Coronavirus RKI prüft mit Handydaten Mobilität
Möglichst zu Hause bleiben - diesen Appell wiederholen Politiker und Experten täglich. Doch halten sich die Bürger daran? Das RKI nimmt dazu jetzt Handydaten der Telekom unter die Lupe. Die Infektionszahlen steigen weiter.
In Deutschland sind inzwischen 8198 Infektionen mit dem Coronavirus bestätigt. Das sind rund 1000 mehr als am Vortag, wie das Robert Koch-Institut (RKI) auf seiner täglichen Pressekonferenz bekannt gab. Die Johns-Hopkins-Universität in den USA, die alle Fälle weltweit erfasst, meldete für Deutschland bis zum Mittag 10.069 Fälle.
Angesichts sich rasant beschleunigender Infektionszahlen greift das RKI zur Überprüfung der Mobilität der Bürger nun auf Handydaten zurück. Der Marktführer Deutsche Telekom stellte den Wissenschaftlern erstmals anonymisierte Kundeninformationen zur Verfügung. Es gehe darum, zu ermitteln, ob die von der Bundesregierung beschlossenen Instrumente wirksam seien, sagte RKI-Chef Lothar Wieler.
Wenn die Menschen sich weiterhin so mobil verhalten würden, wie sie es bis vor einer Woche gemacht haben, dann werde es schwer, das Virus einzudämmen. Dann könnte es in wenigen Monaten bis zu zehn Millionen Infizierte geben. Wieler gab sich zuversichtlich, damit Prognosen für die Entwicklung der Infektionszahlen erstellen zu können.
Bewegungsströme und Prognosen
Wissenschaftler könnten mit den Informationen der 46 Millionen Mobilfunkkunden Bewegungsströme abbilden, um Prognosen über die Ausbreitung von Covid-19 in Deutschland zu treffen, sagte eine Telekom-Sprecherin. Die Informationen ließen sich auf Bundesländer, wie auch Kreisebene herunterbrechen.
Laut der Sprecherin wurden am Dienstagabend einmalig und unentgeltlich Daten im Umfang von fünf Gigabyte an das RKI übermittelt. Ob es weitere Datenlieferungen geben werde, müsse sich noch zeigen. Ob Vodafone und Telefonica Deutschland künftig auch Daten zur Verfügung stellen, war zunächst unklar.
Abstimmung mit Datenschützern
Das Verfahren zur Datenübergabe an das RKI wurde der Telekom zufolge zusammen mit den Datenschutzbehörden entwickelt und 2015 von der Bundesdatenschutzbeauftragten abgenommen. Es handelt sich demnach nicht um individuelle Informationen, sondern um Massendaten, die keine Rückschlüsse auf den einzelnen Nutzer oder auch Infizierten ermöglichen. Dies verbietet in Europa die Datenschutz-Grundverordnung (DSGVO).

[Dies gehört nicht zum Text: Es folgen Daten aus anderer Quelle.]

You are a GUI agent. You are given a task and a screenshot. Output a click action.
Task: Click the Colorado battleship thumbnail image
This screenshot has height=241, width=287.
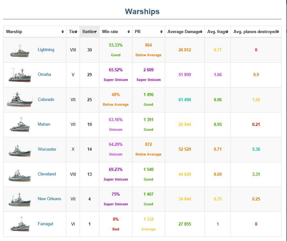click(20, 100)
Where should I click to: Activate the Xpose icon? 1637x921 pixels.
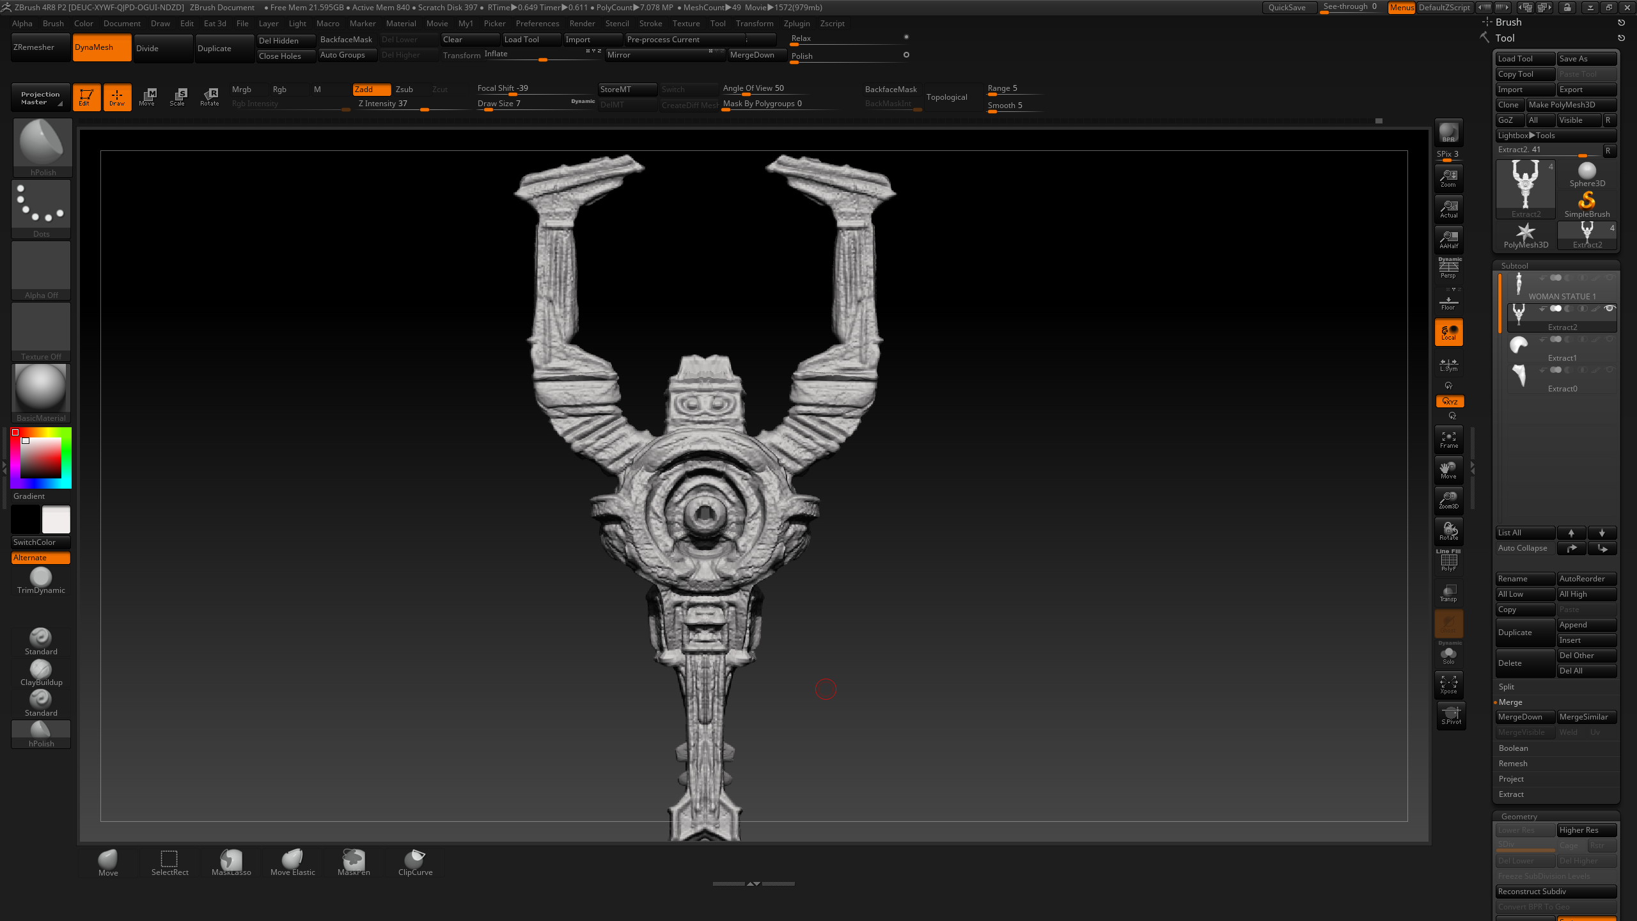tap(1448, 684)
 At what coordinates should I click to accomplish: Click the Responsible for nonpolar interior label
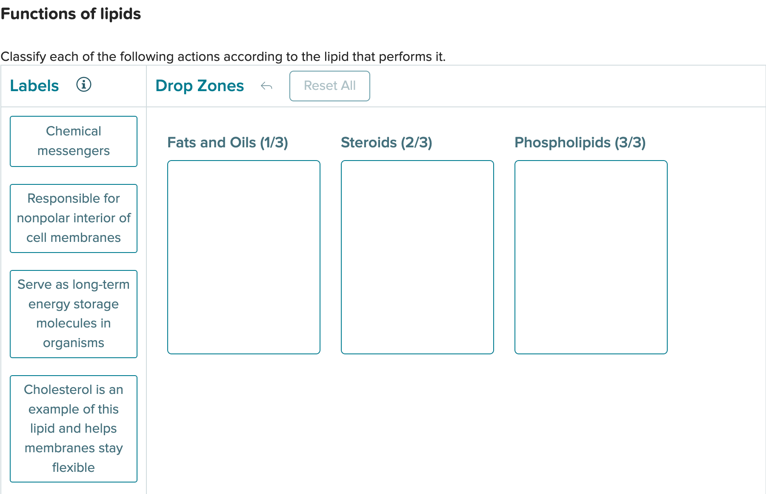click(73, 218)
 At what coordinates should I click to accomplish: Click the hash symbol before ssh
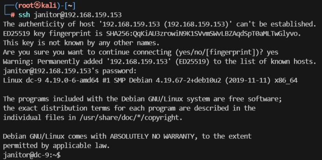[13, 15]
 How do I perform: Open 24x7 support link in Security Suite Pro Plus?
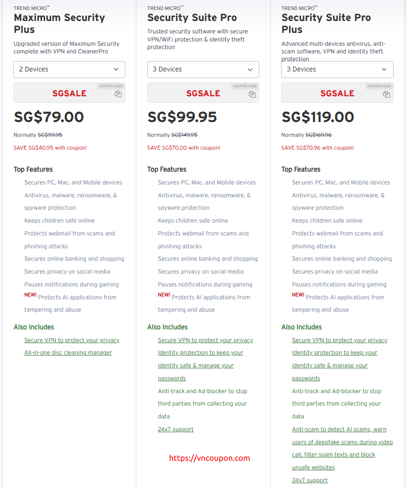tap(310, 480)
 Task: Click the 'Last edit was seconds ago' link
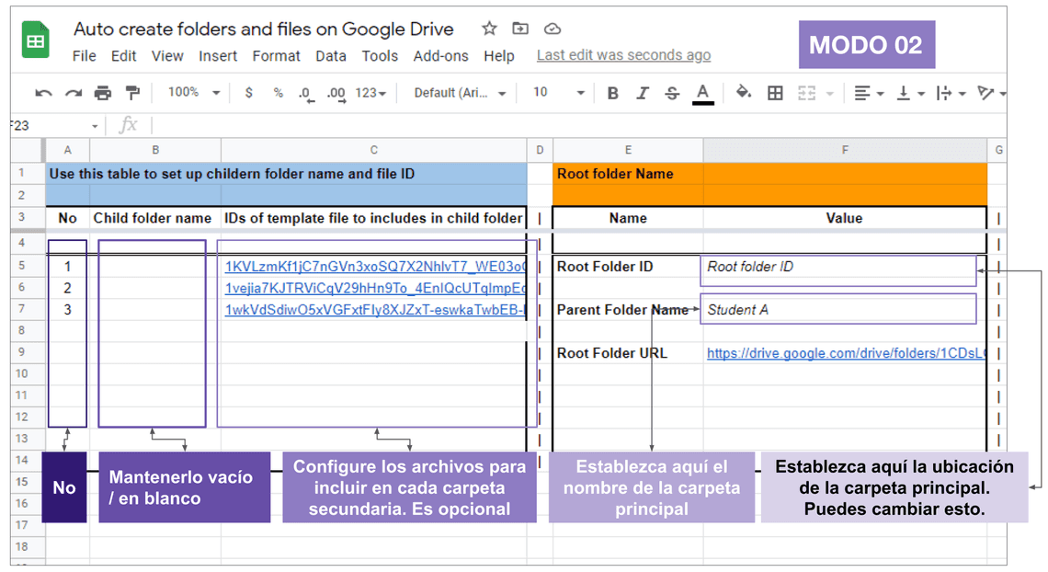[x=623, y=55]
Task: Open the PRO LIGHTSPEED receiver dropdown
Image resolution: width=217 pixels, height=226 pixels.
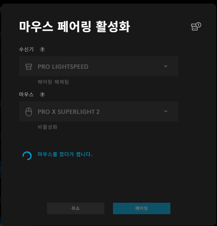Action: point(99,66)
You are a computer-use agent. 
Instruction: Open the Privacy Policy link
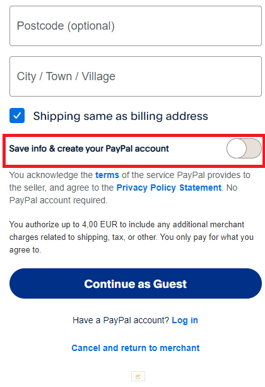146,188
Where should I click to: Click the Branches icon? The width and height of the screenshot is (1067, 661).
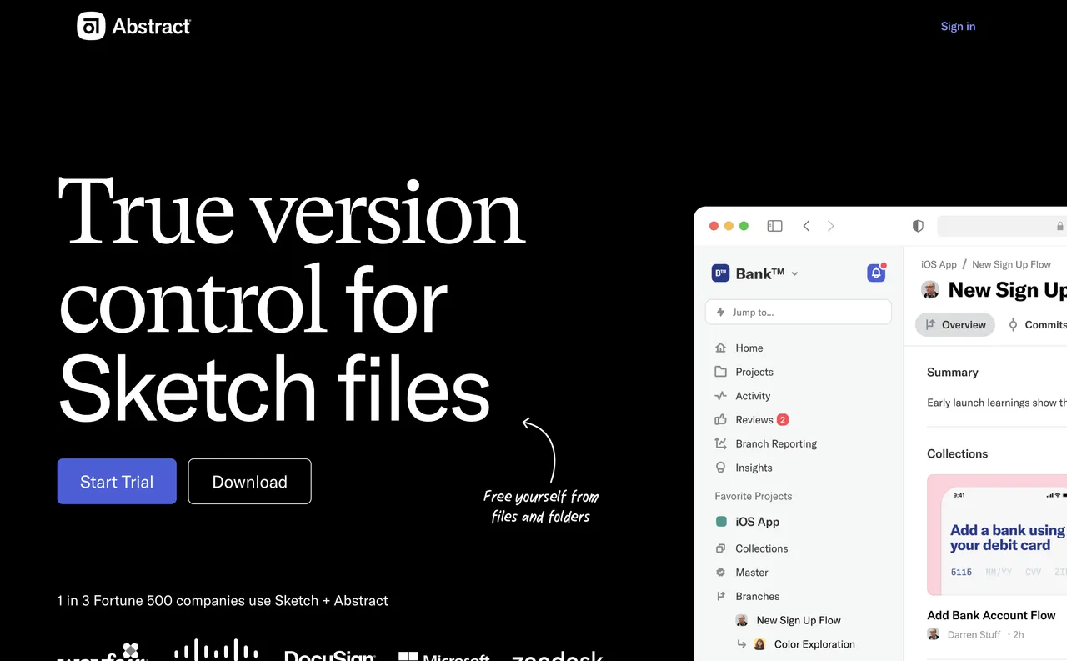pos(720,596)
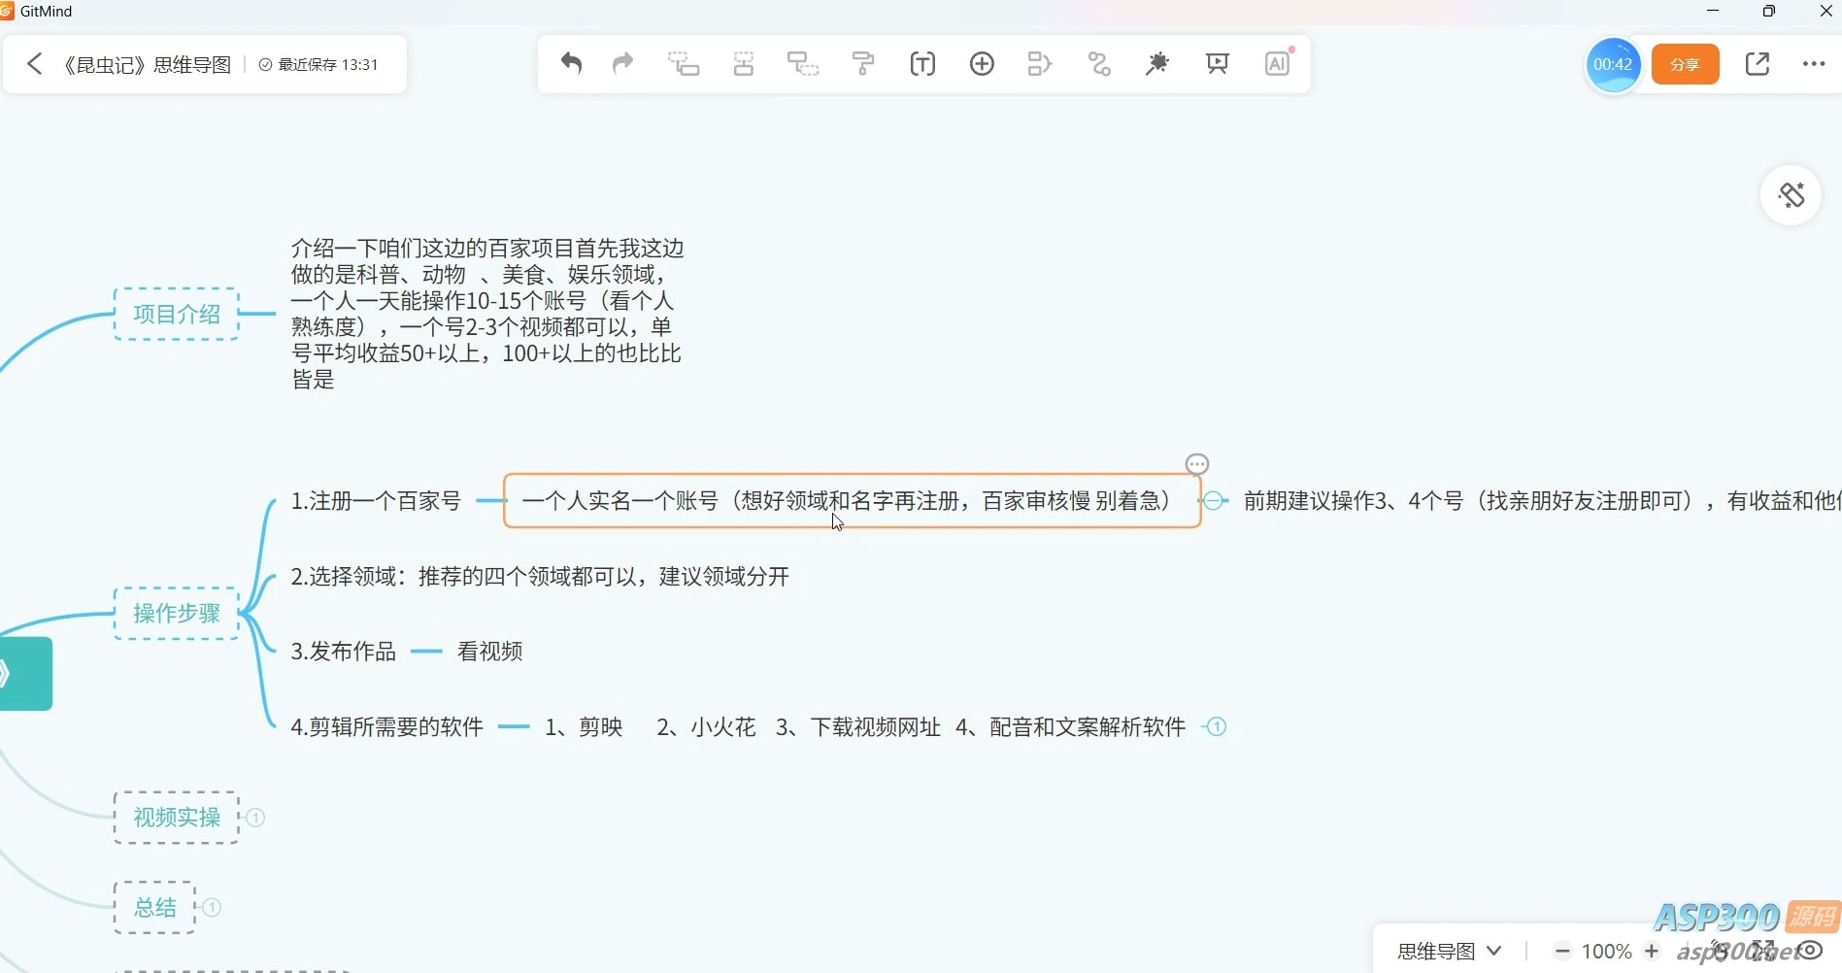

In Österreich gibt Branchenprimus A1, der zur Telekom Austria gehört, Daten bereits weiter. A1 biete gemeinsam mit Invenium, einem Spin Off der TU Graz, Bewegungsanalysen an, die aus vollständig anonymisierten Daten mittels Algorithmen errechnet würden, hieß es. Bisher wurden solche Informationen eher genutzt, um Verkehrsströme oder Staus abzubilden.
Schärfere Kontrollen in Asien
In Asien hingegen beobachten die Regierungen ihre Bevölkerung deutlich genauer. So werden in Südkorea GPS-Daten von Smartphones und Autos, Kreditkarteninformationen, Einreiseinformationen sowie Bilder von Überwachungskameras genutzt, um zu schauen, ob sich Infizierte an die strikten Kontaktregeln halten. Die Informationen werden teils auch öffentlich gemacht, damit sich andere Menschen mit Ansteckungsverdacht testen lassen können.
Israel setzt inzwischen Überwachungsmethoden ein, die sonst nur im Anti-Terrorkampf zur Anwendung kommen. Die Handys von Infizierten werden dort ständig darauf überprüft, ob Quarantäne-Vorgaben eingehalten werden.